**Information**
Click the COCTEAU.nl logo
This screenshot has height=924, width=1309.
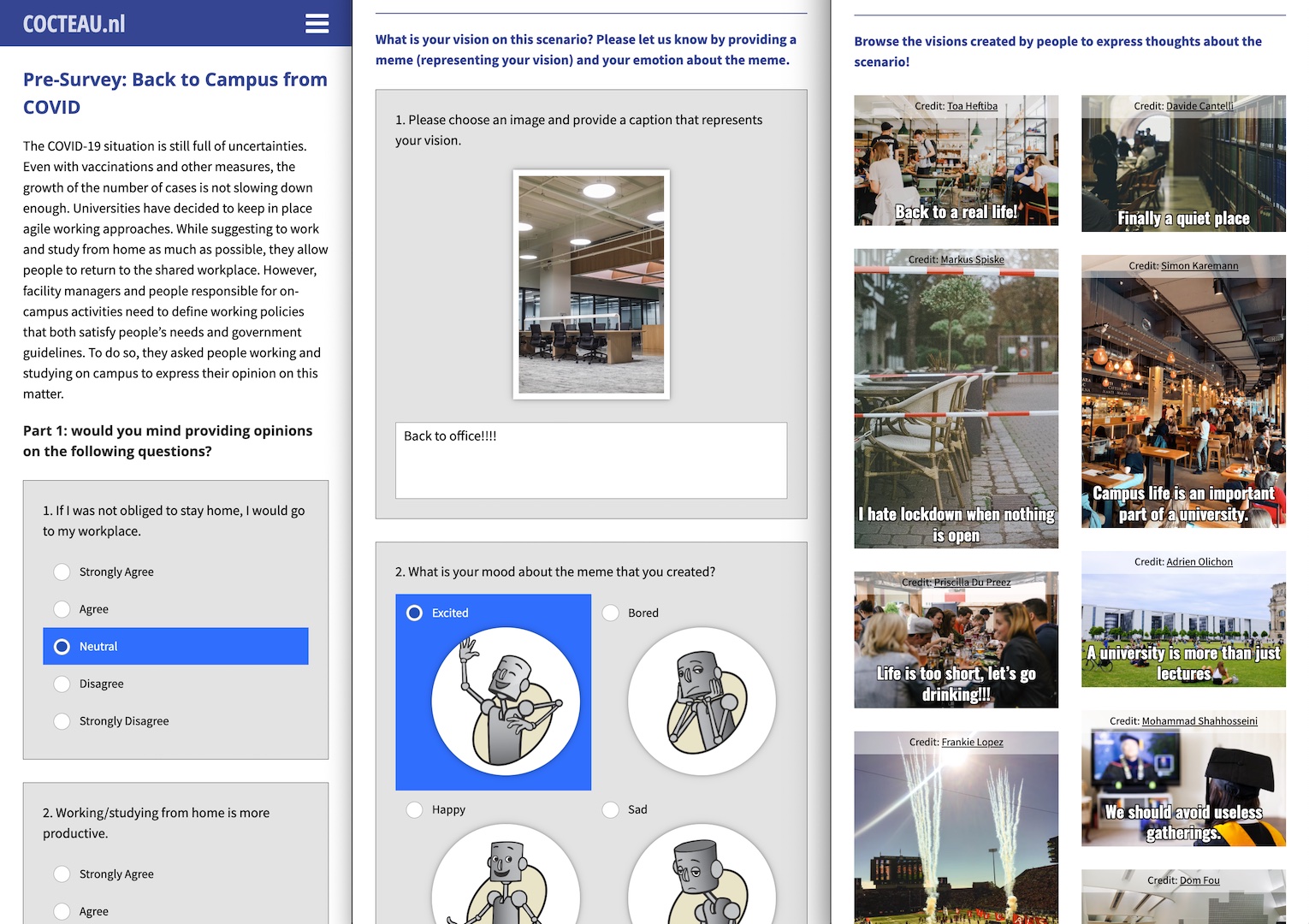coord(74,23)
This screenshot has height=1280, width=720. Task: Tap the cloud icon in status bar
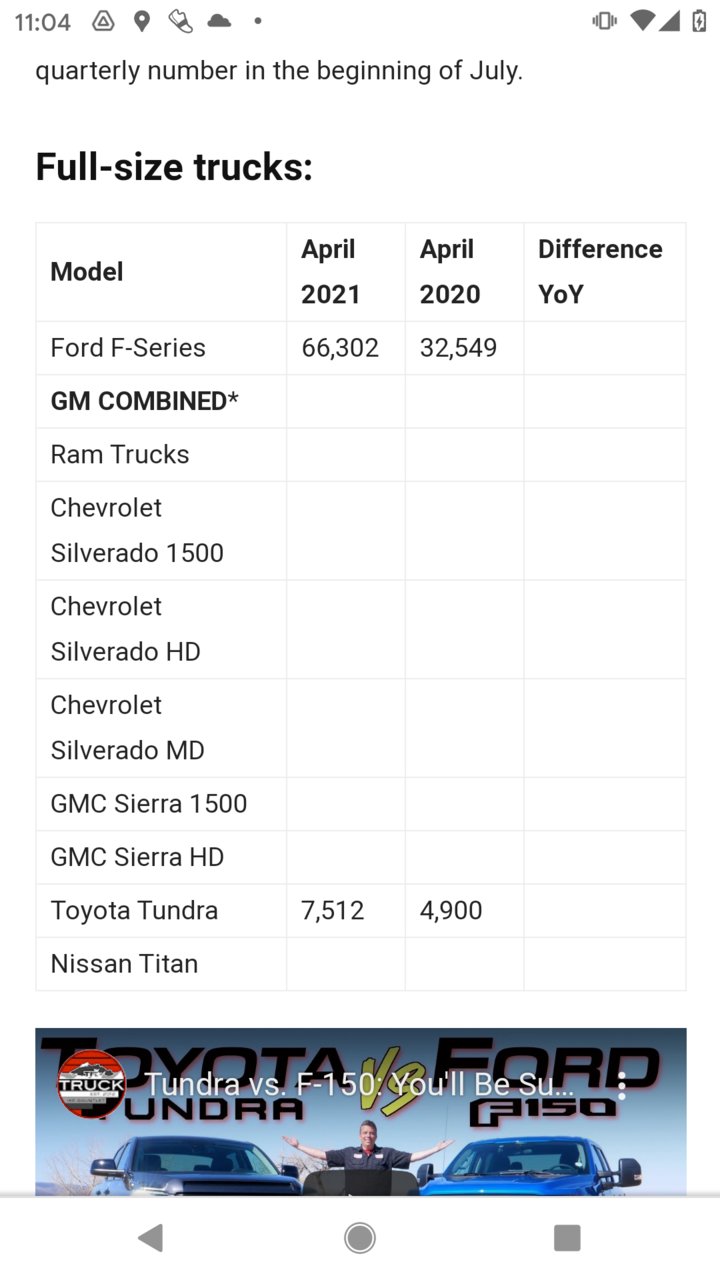(x=218, y=21)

**About this exercise**
Everything from the line holding "This screenshot has height=1280, width=720." through the last line of the listing should be written out exactly, except for the pictures.

**Task solution**
This screenshot has height=1280, width=720. Task: Tap the cloud icon in status bar
(x=218, y=21)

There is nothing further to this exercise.